* _BRANO DELL'ESERCIZIO_:

::::

Craniorachischisi
La diagnosi di incompatibilità con la vita e la successiva morte di un bambino per me fa parte delle domande “irrispondibili”, di quelle che affidiamo al vento, per lasciarle andare, più leggere dei nostri ragionamenti e dei nostri tentativi di capire.
Tuttavia oggi credo che l’accoglienza di mia figlia Mara, bambina con craniorachischisi, non ci abbia solo provato duramente, ma ci abbia dato anche una grande opportunità.
All’epoca una dottoressa nello spiegarci la diagnosi, usò la parola “caso sporadico” che poi lei stessa tradusse con il termine colloquiale “sfiga”. Lo percepii come un timbro, un destino avverso e avaro di vita, una sorte nemica piombata dal cielo proprio su di noi e la nostra prima bimba.
Più tardi, qualche anno dopo, guardandomi allo specchio e considerando che sì, era capitato proprio a noi, ebbi il coraggio di “perdonare la vita” e intravidi che quel “destino poteva diventare una destinazione”, ma non immaginavo che quel timbro si sarebbe trasformato in un fregio, un abbellimento alla mia persona e alla mia famiglia.
Incontrare attraverso La Quercia Millenaria, Eleonora e Mauro fu il primo segno di una storia di dolore che poteva svoltare. Risposero alla nostra telefonata, ci ascoltarono e poco dopo ci aprirono la porta di casa loro: ci sentimmo due relitti che dal mare aperto approdavano stremati su qualche spiaggia. A volte ancora ripenso come quel primo semplice gesto di Eleonora di rispondere a una chiamata sul cellulare ci abbia letteralmente cambiato la vita.
Da quel momento in poi, seppur lentamente e a piccoli passi, il panorama cambiò. Quel che ci permise di andare avanti non fu “farci forza”, al contrario fu proprio ammettere la nostra fragilità, in un certo senso abbandonarci alla corrente, ma con la voglia di continuare ad amarci e anche di vedere cosa “sarebbe successo poco più in là”.

::::

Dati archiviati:
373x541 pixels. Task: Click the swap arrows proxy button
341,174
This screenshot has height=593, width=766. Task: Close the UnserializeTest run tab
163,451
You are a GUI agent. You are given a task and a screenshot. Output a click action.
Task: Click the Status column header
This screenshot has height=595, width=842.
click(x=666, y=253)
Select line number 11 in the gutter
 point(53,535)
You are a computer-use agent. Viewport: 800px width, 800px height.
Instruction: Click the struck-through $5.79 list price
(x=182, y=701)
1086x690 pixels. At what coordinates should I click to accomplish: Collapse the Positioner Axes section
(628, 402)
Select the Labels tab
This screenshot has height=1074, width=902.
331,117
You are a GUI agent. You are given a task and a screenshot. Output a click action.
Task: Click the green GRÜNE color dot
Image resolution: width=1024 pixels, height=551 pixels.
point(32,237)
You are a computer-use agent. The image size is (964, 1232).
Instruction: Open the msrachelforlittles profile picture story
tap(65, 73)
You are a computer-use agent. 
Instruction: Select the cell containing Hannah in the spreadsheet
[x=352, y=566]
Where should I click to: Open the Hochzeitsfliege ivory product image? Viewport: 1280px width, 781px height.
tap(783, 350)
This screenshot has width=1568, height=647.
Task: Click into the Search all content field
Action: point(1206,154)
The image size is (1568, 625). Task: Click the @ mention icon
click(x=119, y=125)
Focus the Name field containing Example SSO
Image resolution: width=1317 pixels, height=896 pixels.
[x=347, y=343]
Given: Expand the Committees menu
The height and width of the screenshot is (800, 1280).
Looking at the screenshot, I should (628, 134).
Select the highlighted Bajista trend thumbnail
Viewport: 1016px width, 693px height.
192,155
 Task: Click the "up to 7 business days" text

::::

* _COMPITI DA SVOLGERE_:
1. Elenca tutte le espressioni che il testo sulla craniorachischisi riporta tra virgolette.
2. Trascrivi senza modifiche tutto il testo sulla craniorachischisi da "All’epoca una dottoressa" giù fino a "nostra prima bimba.".

* _ESERCIZI RISOLTI_:
1.
- “irrispondibili”
- “caso sporadico”
- “sfiga”
- “perdonare la vita”
- “destino poteva diventare una destinazione”
- “farci forza”
- “sarebbe successo poco più in là”

2.
All’epoca una dottoressa nello spiegarci la diagnosi, usò la parola “caso sporadico” che poi lei stessa tradusse con il termine colloquiale “sfiga”. Lo percepii come un timbro, un destino avverso e avaro di vita, una sorte nemica piombata dal cielo proprio su di noi e la nostra prima bimba.